RAW DATA:
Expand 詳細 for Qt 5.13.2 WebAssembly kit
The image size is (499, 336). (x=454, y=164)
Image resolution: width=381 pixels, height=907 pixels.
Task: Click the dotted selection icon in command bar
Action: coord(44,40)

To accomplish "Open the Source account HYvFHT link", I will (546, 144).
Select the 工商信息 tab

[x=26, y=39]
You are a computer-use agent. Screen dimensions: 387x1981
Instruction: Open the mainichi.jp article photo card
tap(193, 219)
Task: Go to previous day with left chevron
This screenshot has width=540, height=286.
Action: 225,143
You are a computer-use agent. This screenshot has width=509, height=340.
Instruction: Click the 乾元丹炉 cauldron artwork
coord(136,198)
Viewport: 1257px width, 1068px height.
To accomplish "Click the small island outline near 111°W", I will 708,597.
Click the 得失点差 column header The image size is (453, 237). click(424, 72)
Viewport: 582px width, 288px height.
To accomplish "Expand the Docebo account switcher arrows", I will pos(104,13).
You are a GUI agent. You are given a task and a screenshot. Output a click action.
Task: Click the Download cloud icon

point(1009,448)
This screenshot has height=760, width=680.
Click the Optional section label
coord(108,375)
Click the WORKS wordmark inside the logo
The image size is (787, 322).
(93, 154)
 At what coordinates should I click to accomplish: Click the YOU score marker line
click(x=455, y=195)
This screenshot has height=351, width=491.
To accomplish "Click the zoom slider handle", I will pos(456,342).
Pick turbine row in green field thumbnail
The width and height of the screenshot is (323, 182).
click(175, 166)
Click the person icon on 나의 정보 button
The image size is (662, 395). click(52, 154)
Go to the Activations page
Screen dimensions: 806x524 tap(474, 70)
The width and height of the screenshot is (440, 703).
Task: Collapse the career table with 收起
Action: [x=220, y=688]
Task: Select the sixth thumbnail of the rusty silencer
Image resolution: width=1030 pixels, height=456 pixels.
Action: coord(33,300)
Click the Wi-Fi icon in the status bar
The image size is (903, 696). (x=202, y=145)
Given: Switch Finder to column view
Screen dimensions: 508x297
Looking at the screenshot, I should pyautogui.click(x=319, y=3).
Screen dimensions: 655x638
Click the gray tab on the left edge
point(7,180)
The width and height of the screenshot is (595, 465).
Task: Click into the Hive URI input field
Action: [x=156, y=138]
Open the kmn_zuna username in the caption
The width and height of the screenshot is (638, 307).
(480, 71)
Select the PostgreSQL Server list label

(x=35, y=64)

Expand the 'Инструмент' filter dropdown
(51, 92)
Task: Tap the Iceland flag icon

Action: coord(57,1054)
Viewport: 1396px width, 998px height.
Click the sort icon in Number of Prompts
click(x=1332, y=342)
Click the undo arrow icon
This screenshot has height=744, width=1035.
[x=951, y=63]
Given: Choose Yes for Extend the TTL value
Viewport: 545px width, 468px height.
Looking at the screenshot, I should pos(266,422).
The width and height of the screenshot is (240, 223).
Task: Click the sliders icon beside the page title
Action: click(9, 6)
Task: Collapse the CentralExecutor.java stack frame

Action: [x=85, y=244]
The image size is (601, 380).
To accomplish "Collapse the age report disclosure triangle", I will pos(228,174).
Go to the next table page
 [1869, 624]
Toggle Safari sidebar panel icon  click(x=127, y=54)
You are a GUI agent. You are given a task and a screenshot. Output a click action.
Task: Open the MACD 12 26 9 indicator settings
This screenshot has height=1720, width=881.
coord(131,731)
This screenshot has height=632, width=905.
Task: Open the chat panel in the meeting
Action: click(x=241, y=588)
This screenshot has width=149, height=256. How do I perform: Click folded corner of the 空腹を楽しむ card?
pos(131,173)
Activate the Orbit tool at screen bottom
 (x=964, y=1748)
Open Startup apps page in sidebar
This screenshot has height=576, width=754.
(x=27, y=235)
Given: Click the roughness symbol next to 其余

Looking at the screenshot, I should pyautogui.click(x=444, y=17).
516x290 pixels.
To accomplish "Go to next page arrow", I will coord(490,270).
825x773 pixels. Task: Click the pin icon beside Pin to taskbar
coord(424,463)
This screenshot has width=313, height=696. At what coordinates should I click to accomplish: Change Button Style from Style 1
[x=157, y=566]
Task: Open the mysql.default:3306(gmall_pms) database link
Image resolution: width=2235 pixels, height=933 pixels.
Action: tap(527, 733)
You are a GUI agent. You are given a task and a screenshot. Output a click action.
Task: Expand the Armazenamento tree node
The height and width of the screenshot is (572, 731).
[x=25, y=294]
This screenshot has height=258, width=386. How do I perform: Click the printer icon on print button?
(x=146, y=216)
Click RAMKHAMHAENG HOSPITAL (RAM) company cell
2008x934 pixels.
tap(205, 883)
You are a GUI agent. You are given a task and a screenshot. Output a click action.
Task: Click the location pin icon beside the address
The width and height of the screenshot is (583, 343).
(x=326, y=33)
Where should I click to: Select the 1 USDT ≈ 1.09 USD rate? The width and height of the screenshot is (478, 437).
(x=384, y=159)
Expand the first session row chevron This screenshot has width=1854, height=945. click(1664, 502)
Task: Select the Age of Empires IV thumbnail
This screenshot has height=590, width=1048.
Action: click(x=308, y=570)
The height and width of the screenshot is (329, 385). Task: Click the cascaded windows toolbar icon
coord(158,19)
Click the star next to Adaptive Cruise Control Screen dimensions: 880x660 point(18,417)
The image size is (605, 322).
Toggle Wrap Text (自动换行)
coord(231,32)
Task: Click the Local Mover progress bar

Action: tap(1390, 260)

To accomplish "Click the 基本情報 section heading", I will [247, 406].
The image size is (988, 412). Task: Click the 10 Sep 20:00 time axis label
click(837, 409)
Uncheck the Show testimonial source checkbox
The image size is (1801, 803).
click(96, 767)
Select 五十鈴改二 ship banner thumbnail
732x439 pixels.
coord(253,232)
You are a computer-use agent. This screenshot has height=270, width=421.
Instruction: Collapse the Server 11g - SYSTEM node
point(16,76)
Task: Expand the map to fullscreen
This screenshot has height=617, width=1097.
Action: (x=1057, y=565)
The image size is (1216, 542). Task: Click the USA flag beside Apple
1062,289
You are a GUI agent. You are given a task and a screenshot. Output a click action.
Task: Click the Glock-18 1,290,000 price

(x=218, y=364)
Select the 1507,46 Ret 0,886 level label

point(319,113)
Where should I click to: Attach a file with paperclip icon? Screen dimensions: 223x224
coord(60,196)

THE TASK:
From the records above, pull out each line that contains the word "Toggle", matching case exactly.

REPLY TO THE TASK:
Toggle Safari sidebar panel icon  click(x=127, y=54)
Toggle Wrap Text (自动换行)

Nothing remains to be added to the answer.